Mahkeme başkanının, "Köydeki kadınların kavgasından haberiniz var mı, size küfrettiler mi?" diye sorması üzerine Güran, "Hayır, hiç kimseyi görmemişim." ifadesini kullandı.
Yüksel Güran'a tutanaklarda yer alan "Enes'i nasıl korurum?" şeklindeki ifadeleri de hatırlatıldı. Anne Güran, bir kadın jandarma personelinin, "Ankara'da bir dairede Enes'in ve tüm ailenin fotoğraflarının olduğu" bilgisini kendisiyle paylaşması üzerine birilerinin Enes'i öldüreceğinden korktuğunu ve bu nedenle "Enes'i nasıl koruyabilirim?" dediğini öne sürdü.
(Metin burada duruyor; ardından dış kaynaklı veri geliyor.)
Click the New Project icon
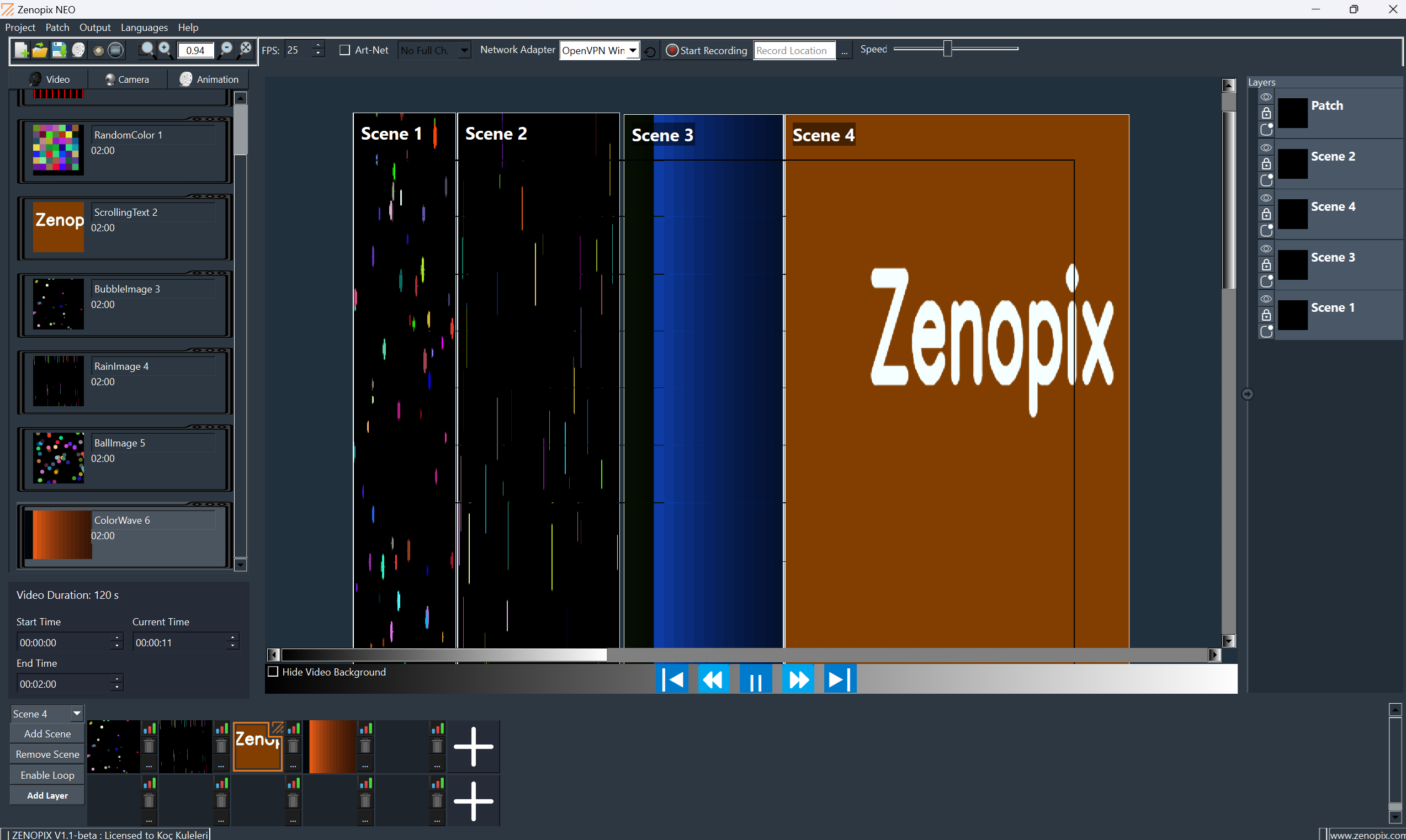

Mahkeme başkanının "Narin'i öldürse kendi ellerinle teslim eder misin?" diye sorması üzerine Güran, "Yemin ederim teslim ederim. Kızım öldüğü zaman tüm sevgimi Narin'e verdim, hepimiz Narin için ölüyorduk. Narin, benim kıymetlimdi. İnsan ölüyor, mezarı oluyor ama 8 yaşındaki bir kız çocuğum için ciğerim yanıyordu, bu cümleleri kullandım." diye konuştu.
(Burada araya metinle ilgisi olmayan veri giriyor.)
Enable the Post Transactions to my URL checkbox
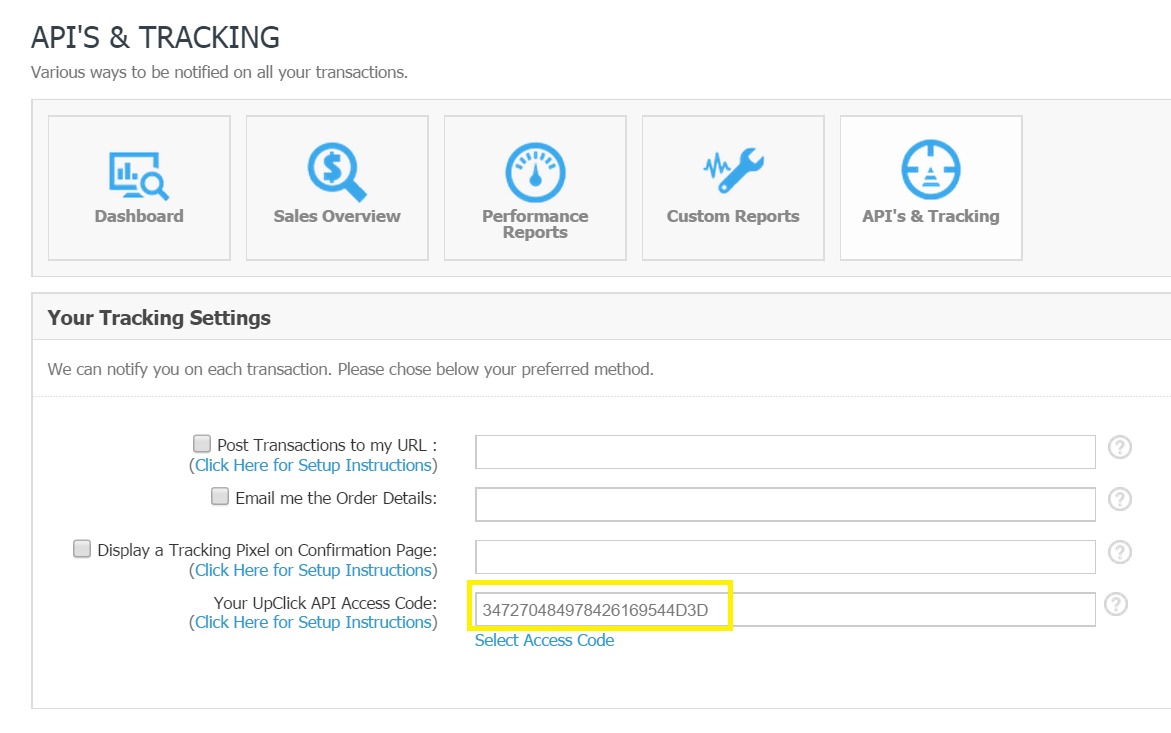The width and height of the screenshot is (1171, 733). (x=202, y=443)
HTS raporuna göre olay günü saat 15.20'de Salim Güran'ın evlerinde olduğunun tespit edildiğinin belirtilmesi üzerine de Yüksel Güran, "Kesinlikle Salim evimize gelmemiş." dedi. Mahkeme başkanının, "Nevzat'ın öldürdüğünü söylüyorsun. Nevzat'ın beyanına göre Nevzat da eve gelmiş. Baz kaydı, Nevzat'ın Arif Güran'ın evine gittiğini gösteriyor. Senin, Enes'in, Salim'in ve Nevzat'ın da evde olduğunu söylüyor." demesi üzerine anne Güran, şu beyanda bulundu:
"Kesinlikle Salim ve Nevzat evimize gelmemiştir. Evimizin etrafından dolanıp dolanmadıklarını bilmiyorum. Evin etrafına gelse nereden göreyim, camlar kapalı. Oturuyoruz, uzanıyoruz, evin içinde yatıyoruz, dışarı çıkmıyoruz. Ne araba ne ayak sesi duymadım." "Salim ile ilişkiniz var mı?" sorusunu ise Güran, "Yemin ediyorum, Salim ile hiçbir alakamız yoktur." diye yanıtladı.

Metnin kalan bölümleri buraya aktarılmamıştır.